-- START OF EXCERPTED PASSAGE --
United States District Court, E.D. New York
Jan 13, 2023
21-CV-5999 (AMD) (LB) (E.D.N.Y. Jan. 13, 2023)

Opinion

21-CV-5999 (AMD) (LB)

01-13-2023

DEREK JOSEY, Petitioner, v. SUPERINTENDENT AMY LAMANNA, Superintendent Five Points, Correctional Facility Respondent.


MEMORANDUM AND ORDER

ANN M. DONNELLY, DISTRICT JUDGE:

The pro se petitioner, Derek Josey, seeks a writ of habeas corpus pursuant to 28 U.S.C. § 2254, challenging the circumstances surrounding his 2001 guilty plea to a drug possession charge. (ECF No. 1 at 1.) On June 10, 2022 the respondent moved to dismiss the petitioner's claims as untimely. For the following reasons, the respondent's motion is granted.

BACKGROUND

The petitioner was arrested in Queens, New York on November 25, 1998 when an NYPD officer observed him pulling on the locked door of a building. When the officer approached the petitioner, the petitioner dropped a large clear plastic bag to the ground. The officer recovered the bag, which contained a large amount of rock and powder cocaine. The officer arrested the petitioner, who claimed that another person had given him the bag to hold. (SR: 81-82.)

While the drug case was still pending, the petitioner appeared in Queens Supreme Court on July 5, 2001, for sentencing after trial on an assault and escape case. The judge advised the petitioner that if he pled guilty on the drug case, he would receive the lowest permissible sentence-four and a half to nine years-which would run concurrently with whatever sentence the petitioner got on the assault case; the judge also explained that the petitioner could plead guilty to the drug charge without admitting guilt, pursuant to North Carolina v. Alford, 400 U.S. 25 (1970). The petitioner confirmed that he wanted to plead guilty to the criminal possession of a controlled substance charge, that no one was forcing him to plead guilty, and that he did not need to consult his defense counsel because he wanted to “get it over with” and that he “can't go to trial no more.” (SR: 7.) The petitioner also confirmed to the court that he understood that by pleading guilty he would give up his right to go to trial. (SR:8.) The petitioner denied that he possessed narcotics on November 25, 1998 but said that he wanted to plead guilty in order to obtain the lowest possible sentence. (SR: 8.) The petitioner waived his right to appeal as a condition of the plea. (SR: 9.) On September 6, 2001 the sentencing court determined that the petitioner was a discretionary persistent felony offender, and sentenced him to an indeterminate prison term of 25 years to life on the assault conviction, and to a concurrent, indeterminate term of four and a half to nine years on the drug case. (S: 39-40.)
-- END OF EXCERPTED PASSAGE --
-- START OF GIVEN DATA --
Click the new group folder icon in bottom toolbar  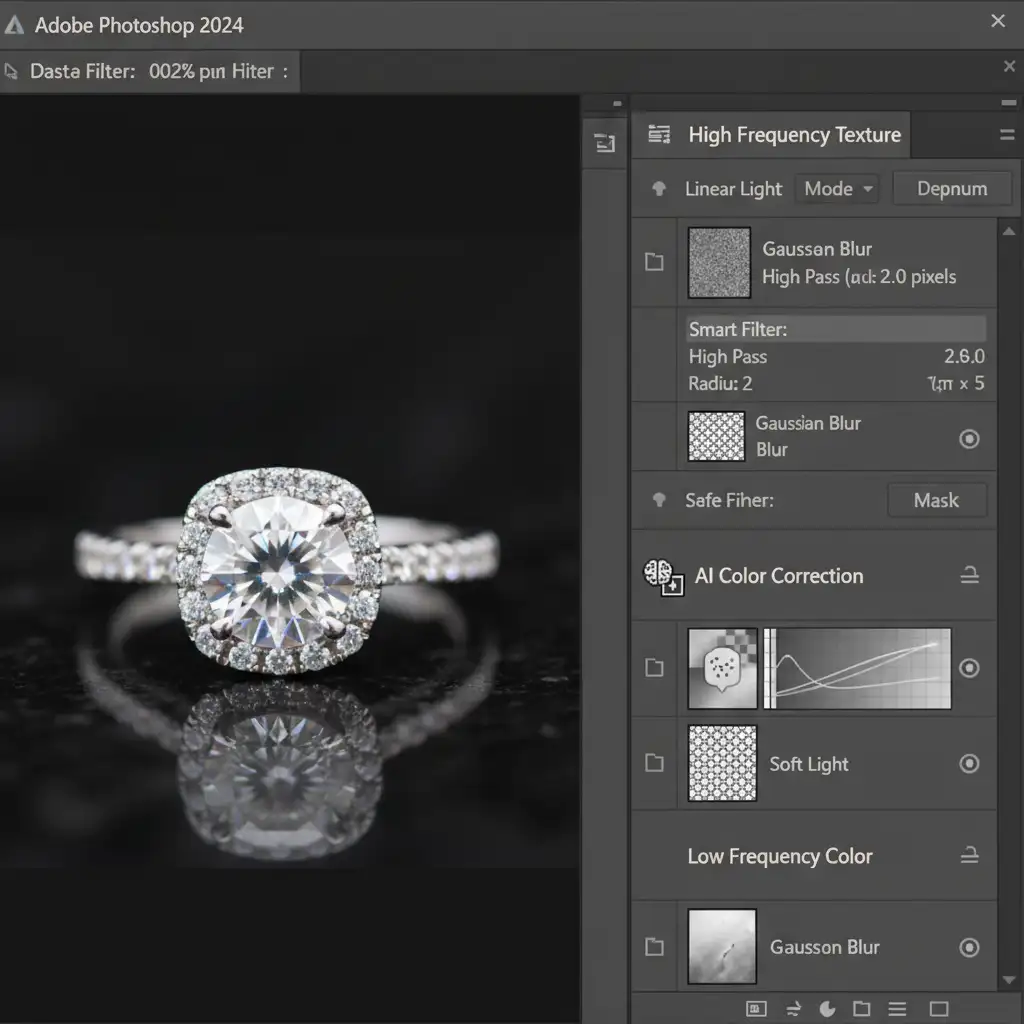coord(861,1008)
-- END OF GIVEN DATA --
■ TASK BRIEF
Continue the habeas corpus opinion from its last sentence.

■ TASK RESPONSE
A jury convicted the petitioner of assaulting a police officer, a violent felony, and escape following an arrest, a nonviolent felony.

The petitioner did not appeal the judgment of conviction, or otherwise challenge the narcotics conviction in state court. In his petition to this Court, he challenges the “conviction of the possession of drugs charge only” on the grounds that (1) the police lacked probable cause to arrest him; (2) his plea was made under duress; and (3) he was denied the effective assistance of counsel. (ECF No. 1 at 1.)

LEGAL STANDARD

The Antiterrorism and Effective Death Penalty Act of 1996 (“AEDPA”) imposes a “[one]-year period of limitation” for “an application for a writ of habeas corpus by a person in custody pursuant to the judgment of a State court.” 28 U.S.C. § 2244(d)(1). As is relevant here, AEDPA provides that the limitation period will run from the “the date on which the judgment became final by the conclusion of direct review or the expiration of the time for seeking such review . . .” 28 U.S.C. § 2244(d)(1). Under AEDPA's tolling provision, “[t]he time during which a properly filed application for State post-conviction or other collateral review with respect to the pertinent judgment or claim is pending shall not be counted” toward the one-year period. 28 U.S.C. § 2244(d)(2).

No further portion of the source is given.